Description
IMPORTANT: Don’t run this model on the whole legal agreement. Instead:
- Split by paragraphs. You can use notebook 1 in Finance or Legal as inspiration;
- Use the
legclf_introduction_clause
Text Classifier to select only these paragraphs;
This is a Legal NER Model, aimed to process the first page of the agreements when information can be found about:
- Parties of the contract/agreement;
- Aliases of those parties, or how those parties will be called further on in the document;
- Document Type;
- Effective Date of the agreement;
This model can be used all along with its Relation Extraction model to retrieve the relations between these entities, called legre_contract_doc_parties
Other models can be found to detect other parts of the document, as Headers/Subheaders, Signers, “Will-do”, etc.
Predicted Entities
PARTY
, EFFDATE
, DOC
, ALIAS
How to use
documentAssembler = nlp.DocumentAssembler()\
.setInputCol("text")\
.setOutputCol("document")
sentenceDetector = nlp.SentenceDetectorDLModel.pretrained("sentence_detector_dl","xx")\
.setInputCols(["document"])\
.setOutputCol("sentence")
tokenizer = nlp.Tokenizer()\
.setInputCols(["sentence"])\
.setOutputCol("token")
embeddings = nlp.RoBertaEmbeddings.pretrained("roberta_embeddings_legal_roberta_base", "en") \
.setInputCols("sentence", "token") \
.setOutputCol("embeddings")\
ner_model = legal.NerModel.pretrained('legner_contract_doc_parties', 'en', 'legal/models')\
.setInputCols(["sentence", "token", "embeddings"])\
.setOutputCol("ner")
ner_converter = nlp.NerConverter()\
.setInputCols(["sentence","token","ner"])\
.setOutputCol("ner_chunk")
nlpPipeline = nlp.Pipeline(stages=[
documentAssembler,
sentenceDetector,
tokenizer,
embeddings,
ner_model,
ner_converter])
empty_data = spark.createDataFrame([[""]]).toDF("text")

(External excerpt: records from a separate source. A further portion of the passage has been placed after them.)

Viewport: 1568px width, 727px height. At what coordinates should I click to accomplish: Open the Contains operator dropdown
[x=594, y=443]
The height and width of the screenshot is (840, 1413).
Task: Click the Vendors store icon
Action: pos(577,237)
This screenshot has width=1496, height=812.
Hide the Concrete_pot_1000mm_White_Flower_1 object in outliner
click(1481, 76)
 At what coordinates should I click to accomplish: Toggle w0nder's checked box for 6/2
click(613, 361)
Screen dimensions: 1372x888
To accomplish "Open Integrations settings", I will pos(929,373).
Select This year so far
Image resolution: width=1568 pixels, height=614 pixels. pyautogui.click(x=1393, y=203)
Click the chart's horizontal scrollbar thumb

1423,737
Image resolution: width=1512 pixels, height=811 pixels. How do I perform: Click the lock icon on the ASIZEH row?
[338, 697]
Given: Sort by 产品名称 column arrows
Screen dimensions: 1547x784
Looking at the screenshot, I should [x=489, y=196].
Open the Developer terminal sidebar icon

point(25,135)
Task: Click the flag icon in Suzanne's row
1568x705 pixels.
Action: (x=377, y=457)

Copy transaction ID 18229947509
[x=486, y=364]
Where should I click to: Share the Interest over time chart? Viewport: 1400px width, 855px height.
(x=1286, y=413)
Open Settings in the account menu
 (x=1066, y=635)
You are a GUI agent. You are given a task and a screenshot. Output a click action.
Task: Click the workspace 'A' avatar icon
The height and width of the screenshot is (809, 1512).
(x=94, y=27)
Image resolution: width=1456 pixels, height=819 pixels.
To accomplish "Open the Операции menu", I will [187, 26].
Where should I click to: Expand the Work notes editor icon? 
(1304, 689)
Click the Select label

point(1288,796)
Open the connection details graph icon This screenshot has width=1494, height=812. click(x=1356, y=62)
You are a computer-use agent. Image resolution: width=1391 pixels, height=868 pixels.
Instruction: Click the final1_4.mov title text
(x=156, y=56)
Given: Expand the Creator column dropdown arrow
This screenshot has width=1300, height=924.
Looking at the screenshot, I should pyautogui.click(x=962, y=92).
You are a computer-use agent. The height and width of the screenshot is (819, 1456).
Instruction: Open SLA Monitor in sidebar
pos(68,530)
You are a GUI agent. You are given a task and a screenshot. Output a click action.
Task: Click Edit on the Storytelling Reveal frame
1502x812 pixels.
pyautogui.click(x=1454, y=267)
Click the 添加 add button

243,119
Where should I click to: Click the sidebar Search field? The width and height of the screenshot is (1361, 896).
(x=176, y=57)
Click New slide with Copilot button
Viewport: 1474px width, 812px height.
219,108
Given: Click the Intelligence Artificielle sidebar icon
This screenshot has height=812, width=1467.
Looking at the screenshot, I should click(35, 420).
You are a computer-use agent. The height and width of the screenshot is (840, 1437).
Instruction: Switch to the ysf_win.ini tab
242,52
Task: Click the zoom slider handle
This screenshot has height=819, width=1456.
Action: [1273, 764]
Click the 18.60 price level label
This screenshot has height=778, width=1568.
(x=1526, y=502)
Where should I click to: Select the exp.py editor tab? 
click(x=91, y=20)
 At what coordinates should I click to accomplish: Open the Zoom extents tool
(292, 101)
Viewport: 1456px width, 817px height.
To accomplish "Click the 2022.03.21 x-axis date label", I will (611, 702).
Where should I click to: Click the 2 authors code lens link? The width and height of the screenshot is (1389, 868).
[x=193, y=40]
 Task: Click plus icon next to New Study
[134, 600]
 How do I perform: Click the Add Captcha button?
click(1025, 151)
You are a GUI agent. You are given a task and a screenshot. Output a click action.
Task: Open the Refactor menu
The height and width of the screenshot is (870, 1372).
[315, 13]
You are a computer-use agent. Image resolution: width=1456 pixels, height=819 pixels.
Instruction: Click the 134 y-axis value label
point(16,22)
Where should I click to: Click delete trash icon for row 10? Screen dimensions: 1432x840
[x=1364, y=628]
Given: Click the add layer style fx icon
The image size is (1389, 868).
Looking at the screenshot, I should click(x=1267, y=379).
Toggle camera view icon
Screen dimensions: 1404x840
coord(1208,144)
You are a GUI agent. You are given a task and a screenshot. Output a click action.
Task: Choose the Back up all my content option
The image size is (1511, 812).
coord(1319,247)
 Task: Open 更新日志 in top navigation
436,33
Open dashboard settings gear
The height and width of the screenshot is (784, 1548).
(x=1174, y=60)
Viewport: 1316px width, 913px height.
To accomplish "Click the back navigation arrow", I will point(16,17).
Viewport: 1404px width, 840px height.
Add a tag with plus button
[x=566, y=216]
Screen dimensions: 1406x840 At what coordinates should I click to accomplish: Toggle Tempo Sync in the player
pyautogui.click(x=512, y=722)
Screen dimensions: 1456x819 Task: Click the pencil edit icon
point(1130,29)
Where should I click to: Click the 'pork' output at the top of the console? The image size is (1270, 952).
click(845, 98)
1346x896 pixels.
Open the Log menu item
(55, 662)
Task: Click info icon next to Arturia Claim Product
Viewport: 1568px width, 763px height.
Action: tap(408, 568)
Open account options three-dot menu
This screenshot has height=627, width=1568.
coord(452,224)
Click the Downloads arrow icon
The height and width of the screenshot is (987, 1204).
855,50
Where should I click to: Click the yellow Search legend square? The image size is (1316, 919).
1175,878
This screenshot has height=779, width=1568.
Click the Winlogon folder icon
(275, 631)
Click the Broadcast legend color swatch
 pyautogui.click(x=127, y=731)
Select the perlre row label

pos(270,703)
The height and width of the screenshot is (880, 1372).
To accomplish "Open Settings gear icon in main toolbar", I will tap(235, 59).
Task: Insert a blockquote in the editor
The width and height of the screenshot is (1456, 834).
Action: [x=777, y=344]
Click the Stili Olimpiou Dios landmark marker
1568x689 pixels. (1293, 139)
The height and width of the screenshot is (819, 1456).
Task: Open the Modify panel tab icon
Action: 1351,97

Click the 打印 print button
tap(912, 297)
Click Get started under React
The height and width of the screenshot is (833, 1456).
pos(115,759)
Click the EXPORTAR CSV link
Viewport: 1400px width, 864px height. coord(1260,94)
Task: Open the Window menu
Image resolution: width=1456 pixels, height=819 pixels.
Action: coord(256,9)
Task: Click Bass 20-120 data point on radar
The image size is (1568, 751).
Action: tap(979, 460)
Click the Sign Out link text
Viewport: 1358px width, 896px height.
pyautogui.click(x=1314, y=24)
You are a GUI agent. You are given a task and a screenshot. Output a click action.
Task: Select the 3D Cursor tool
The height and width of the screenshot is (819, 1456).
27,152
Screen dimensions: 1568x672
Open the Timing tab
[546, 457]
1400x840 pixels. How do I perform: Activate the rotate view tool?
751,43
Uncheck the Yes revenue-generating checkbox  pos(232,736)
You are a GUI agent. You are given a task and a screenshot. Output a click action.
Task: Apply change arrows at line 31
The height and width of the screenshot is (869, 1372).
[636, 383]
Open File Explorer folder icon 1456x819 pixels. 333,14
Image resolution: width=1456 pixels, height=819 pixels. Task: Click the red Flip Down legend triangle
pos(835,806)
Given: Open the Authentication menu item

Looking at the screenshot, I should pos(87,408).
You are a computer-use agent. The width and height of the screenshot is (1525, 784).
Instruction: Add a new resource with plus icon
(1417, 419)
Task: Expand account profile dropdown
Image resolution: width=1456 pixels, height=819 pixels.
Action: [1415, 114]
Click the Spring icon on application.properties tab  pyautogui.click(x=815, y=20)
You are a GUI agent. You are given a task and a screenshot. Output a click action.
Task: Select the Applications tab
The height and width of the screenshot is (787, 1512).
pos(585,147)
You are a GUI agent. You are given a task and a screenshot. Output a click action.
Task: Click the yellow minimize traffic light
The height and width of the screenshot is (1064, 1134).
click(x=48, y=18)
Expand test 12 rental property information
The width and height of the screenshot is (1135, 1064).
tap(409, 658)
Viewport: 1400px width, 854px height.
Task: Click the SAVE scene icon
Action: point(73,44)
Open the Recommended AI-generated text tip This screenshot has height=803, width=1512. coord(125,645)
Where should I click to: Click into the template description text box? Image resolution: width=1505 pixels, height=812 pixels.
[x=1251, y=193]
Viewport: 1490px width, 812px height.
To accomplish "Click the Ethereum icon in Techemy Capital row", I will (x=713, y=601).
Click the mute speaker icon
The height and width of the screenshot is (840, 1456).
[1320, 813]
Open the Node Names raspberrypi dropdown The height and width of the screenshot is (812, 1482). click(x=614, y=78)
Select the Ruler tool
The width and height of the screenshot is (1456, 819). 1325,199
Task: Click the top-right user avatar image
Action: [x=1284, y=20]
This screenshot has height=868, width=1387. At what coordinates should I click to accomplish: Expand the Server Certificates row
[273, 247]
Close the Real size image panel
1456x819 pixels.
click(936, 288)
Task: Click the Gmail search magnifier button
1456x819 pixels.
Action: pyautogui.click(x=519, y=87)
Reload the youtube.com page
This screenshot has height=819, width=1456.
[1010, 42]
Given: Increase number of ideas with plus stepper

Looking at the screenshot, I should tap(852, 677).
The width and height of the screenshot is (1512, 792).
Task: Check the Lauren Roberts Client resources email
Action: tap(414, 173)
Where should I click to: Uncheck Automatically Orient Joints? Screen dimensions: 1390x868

model = nlpPipeline.fit(empty_data)
text = ["""
INTELLECTUAL PROPERTY AGREEMENT
This INTELLECTUAL PROPERTY AGREEMENT (this "Agreement"), dated as of December 31, 2018 (the "Effective Date") is entered into by and between Armstrong Flooring, Inc., a Delaware corporation ("Seller") and AFI Licensing LLC, a Delaware limited liability company ("Licensing" and together with Seller, "Arizona") and AHF Holding, Inc. (formerly known as Tarzan HoldCo, Inc.), a Delaware corporation ("Buyer") and Armstrong Hardwood Flooring Company, a Tennessee corporation (the "Company" and together with Buyer the "Buyer Entities") (each of Arizona on the one hand and the Buyer Entities on the other hand, a "Party" and collectively, the "Parties").
"""]
res = model.transform(spark.createDataFrame([text]).toDF("text"))
Results
+------------+---------+
| token|ner_label|
+------------+---------+
|INTELLECTUAL| B-DOC|
| PROPERTY| I-DOC|
| AGREEMENT| I-DOC|
| This| O|
|INTELLECTUAL| B-DOC|
| PROPERTY| I-DOC|
| AGREEMENT| I-DOC|
| (| O|
| this| O|
| "| O|
| Agreement| O|
| "),| O|
| dated| O|
| as| O|
| of| O|
| December|B-EFFDATE|
| 31|I-EFFDATE|
| ,|I-EFFDATE|
| 2018|I-EFFDATE|
| (| O|
| the| O|
| "| O|
| Effective| O|
| Date| O|
| ")| O|
| is| O|
| entered| O|
| into| O|
| by| O|
| and| O|
| between| O|
| Armstrong| B-PARTY|
| Flooring| I-PARTY|
| ,| I-PARTY|
| Inc| I-PARTY|
| .,| O|
| a| O|
| Delaware| O|
| corporation| O|
| ("| O|
| Seller| B-ALIAS|
| ")| O|
| and| O|
| AFI| B-PARTY|
| Licensing| I-PARTY|
| LLC| I-PARTY|
| ,| O|
| a| O|
| Delaware| O|
| limited| O|
| liability| O|
| company| O|
| ("| O|
| Licensing| B-ALIAS|
| "| O|
| and| O|
| together| O|
| with| O|
| Seller| B-ALIAS|
| ,| O|
| "| O|
| Arizona| B-ALIAS|
| ")| O|
| and| O|
| AHF| B-PARTY|
| Holding| I-PARTY|
| ,| I-PARTY|
| Inc| I-PARTY|
| .| O|
| (| O|
| formerly| O|
| known| O|
| as| O|
| Tarzan| O|
| HoldCo| O|
| ,| O|
| Inc| O|
| .),| O|
| a| O|
| Delaware| O|
| corporation| O|
| ("| O|
| Buyer| B-ALIAS|
| ")| O|
| and| O|
| Armstrong| B-PARTY|
| Hardwood| I-PARTY|
| Flooring| I-PARTY|
| Company| I-PARTY|
------------------------
Model Information
Model Name: | legner_contract_doc_parties |
Type: | legal |
Compatibility: | Legal NLP 1.0.0+ |
License: | Licensed |
Edition: | Official |
Input Labels: | [sentence, token, embeddings] |
Output Labels: | [ner] |
Language: | en |
Size: | 16.5 MB |
References
Manual annotations on CUAD dataset
Benchmarking
label tp fp fn prec rec f1
I-PARTY 262 20 61 0.92907804 0.8111455 0.8661157
B-EFFDATE 22 4 9 0.84615386 0.7096774 0.77192986
B-DOC 38 4 12 0.9047619 0.76 0.82608694
I-EFFDATE 95 9 19 0.91346157 0.8333333 0.8715596
I-DOC 93 12 5 0.8857143 0.9489796 0.9162561
B-PARTY 88 10 29 0.8979592 0.75213677 0.81860465
B-ALIAS 64 7 14 0.90140843 0.82051283 0.8590604